By John M Quick

The R Tutorial Series provides a collection of user-friendly tutorials to people who want to learn how to use R for statistical analysis.


My Statistical Analysis with R book is available from Packt Publishing and Amazon.


R Tutorial Series: Two-Way ANOVA with Unequal Sample Sizes

When the sample sizes within the levels of our independent variables are not equal, we have to handle our ANOVA differently than in the typical two-way case. This tutorial will demonstrate how to conduct a two-way ANOVA in R when the sample sizes within each level of the independent variables are not the same.

Tutorial Files

Before we begin, you may want to download the sample data (.csv) used in this tutorial. Be sure to right-click and save the file to your R working directory. This dataset contains a hypothetical sample of 30 students who were exposed to one of two learning environments (offline or online) and one of two methods of instruction (classroom or tutor), then tested on a math assessment. Possible math scores range from 0 to 100 and indicate how well each student performed on the math assessment. Each student participated in either an offline or online learning environment and received either classroom instruction (i.e. one to many) or instruction from a personal tutor (i.e. one to one).

Beginning Steps

To begin, we need to read our dataset into R and store its contents in a variable.
  1. > #read the dataset into an R variable using the read.csv(file) function
  2. > dataTwoWayUnequalSample <- read.csv("dataset_ANOVA_TwoWayUnequalSample.csv")
  3. > #display the data
  4. > dataTwoWayUnequalSample

The first ten rows of our dataset

Unequal Sample Sizes

In our study, 16 students participated in the online environment, whereas only 14 participated in the offline environment. Further, 20 students received classroom instruction, whereas only 10 received personal tutor instruction. As such, we should take action to compensate for the unequal sample sizes in order to retain the validity of our analysis. Generally, this comes down to examining the correlation between the factors and the causes of the unequal sample sizes en route to choosing whether to use weighted or unweighted means - a decision which can drastically impact the results of an ANOVA. This tutorial will demonstrate how to conduct ANOVA using both weighted and unweighted means. Thus, the ultimate decision as to the use of weighted or unweighted means is left up to each individual and his or her specific circumstances.

Weighted Means

First, let's suppose that we decided to go with weighted means, which take into account the correlation between our factors that results from having treatment groups with different sample sizes. A weighted mean is calculated by simply adding up all of the values and dividing by the total number of values.

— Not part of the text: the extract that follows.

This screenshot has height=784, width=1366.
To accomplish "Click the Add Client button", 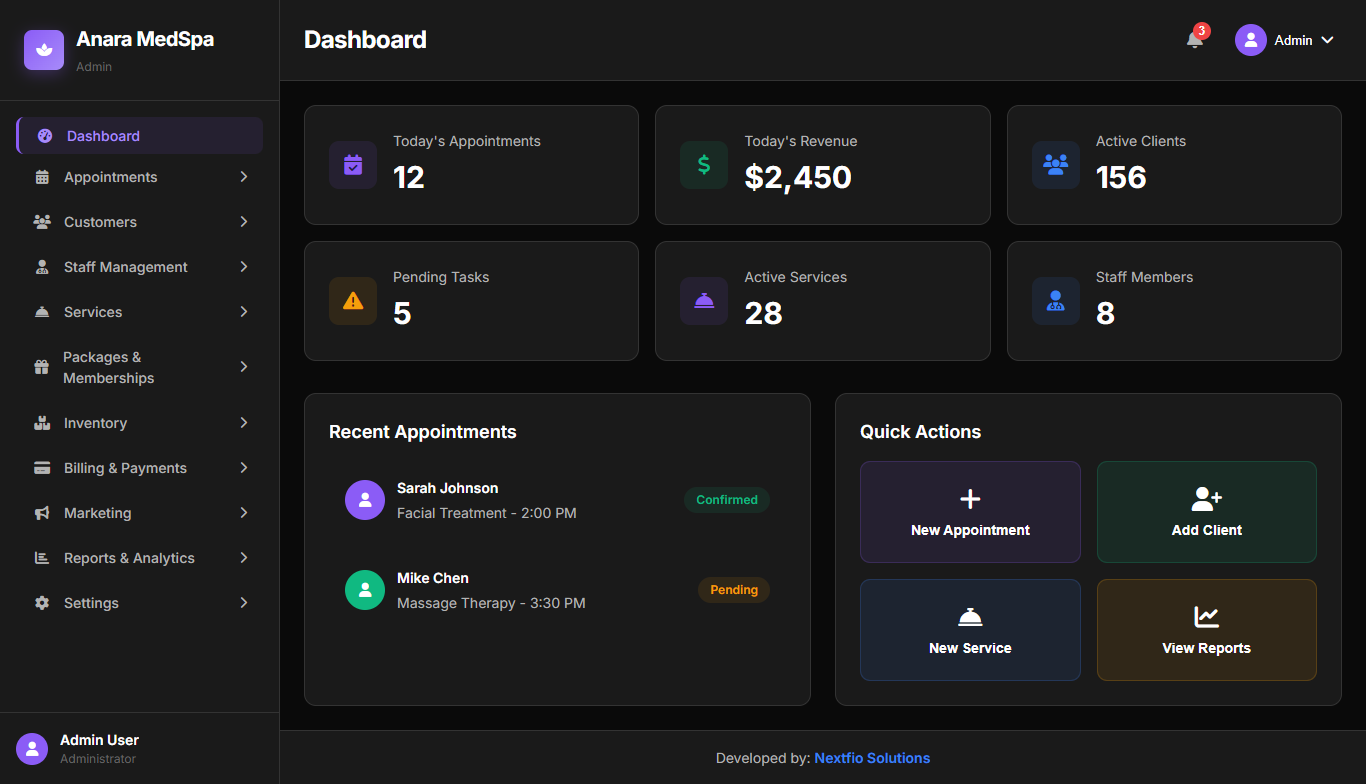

Consequently, we can easily derive the weighted means for each treatment group using our subset(data, condition) and mean(data) functions.
  1. > #use subset(data, condition) to create subsets for each treatment group
  2. > #offline subset
  3. > offlineData <- subset(dataTwoWayUnequalSample, dataTwoWayUnequalSample$environment == "offline")
  4. > #online subset
  5. > onlineData <- subset(dataTwoWayUnequalSample, dataTwoWayUnequalSample$environment == "online")
  6. > #classroom subset
  7. > classroomData <- subset(dataTwoWayUnequalSample, dataTwoWayUnequalSample$instruction == "classroom")
  8. > #tutor subset
  9. > tutorData <- subset(dataTwoWayUnequalSample, dataTwoWayUnequalSample$instruction == "tutor")
  10. > #use mean(data) to calculate the weighted means for each treatment group
  11. > #offline weighted mean
  12. > mean(offlineData$math)
  13. > #online weighted mean
  14. > mean(onlineData$math)
  15. > #classroom weighted mean
  16. > mean(classroomData$math)
  17. > #tutor weighted mean
  18. > mean(tutorData$math)

The weighted means for the environment and instruction conditions

ANOVA using Type I Sums of Squares

When applying weighted means, it is suggested that we use Type I sums of squares (SS) in our ANOVA. Type I happens to be the default SS used in our standard anova(object) function, which will be used to execute our analysis. Note that in the case of two-way ANOVA, the ordering of our independent variables matters when using weighted means. Therefore, we must run our ANOVA two times, once with each independent variable taking the lead. However, the interaction effect is not affected by the ordering of the independent variables.
  1. > #use anova(object) to execute the Type I SS ANOVAs
  2. > #environment ANOVA
  3. > anova(lm(math ~ environment * instruction, dataTwoWayUnequalSample))
  4. > #instruction ANOVA
  5. > anova(lm(math ~ instruction * environment, dataTwoWayUnequalSample))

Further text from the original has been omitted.